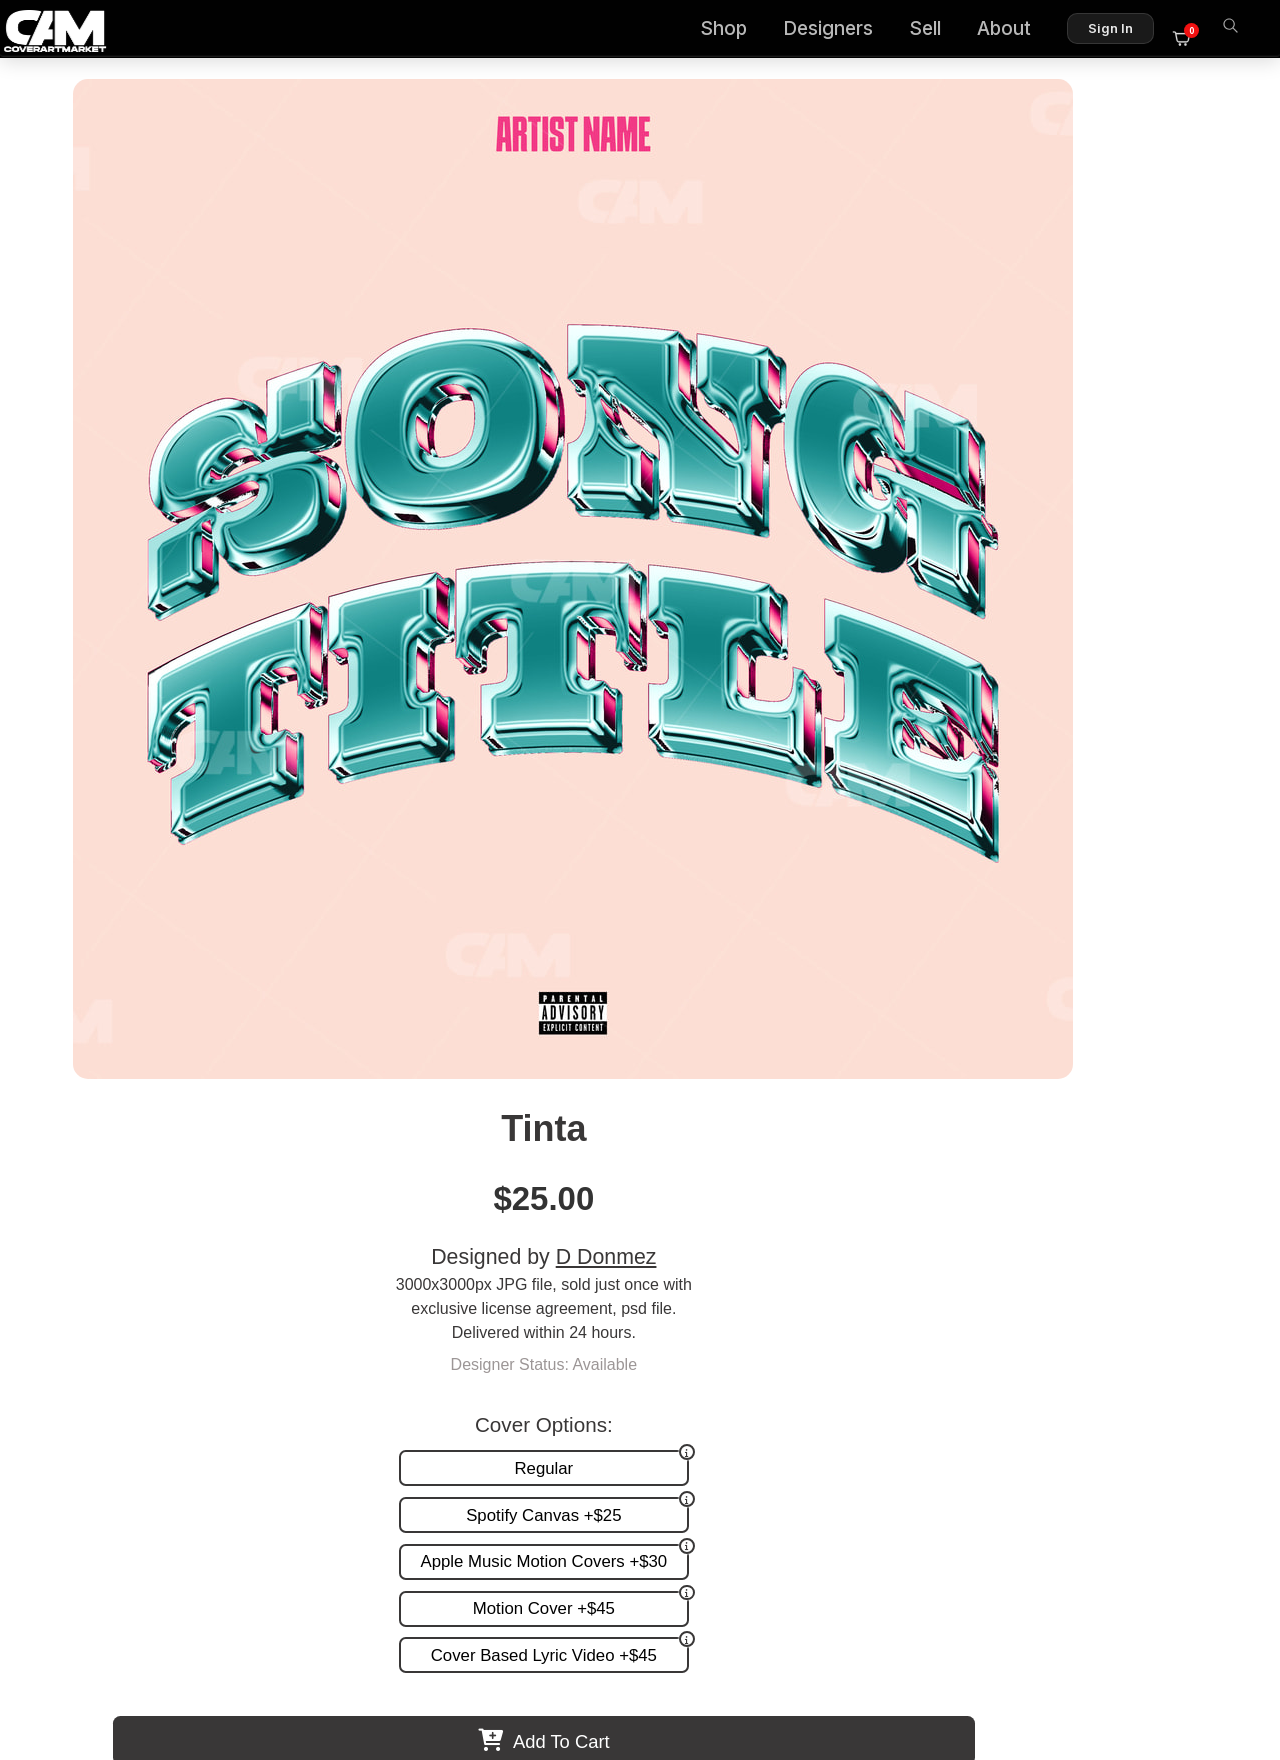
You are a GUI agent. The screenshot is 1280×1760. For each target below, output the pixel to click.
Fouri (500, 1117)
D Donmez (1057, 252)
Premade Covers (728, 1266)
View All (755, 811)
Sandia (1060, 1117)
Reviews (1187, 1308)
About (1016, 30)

__STATED GOAL__.
Express the data above as a Markdown table with two columns, Row and Line, where each row holds a row number and one line of text. Leave out blank lines and pictures.

__WRITTEN ANSWER__.
| Row | Line |
|---|---|
| 1 | You are a GUI agent. The screenshot is 1280×1760. For each target below, output the pixel to click. |
| 2 | Fouri (500, 1117) |
| 3 | D Donmez (1057, 252) |
| 4 | Premade Covers (728, 1266) |
| 5 | View All (755, 811) |
| 6 | Sandia (1060, 1117) |
| 7 | Reviews (1187, 1308) |
| 8 | About (1016, 30) |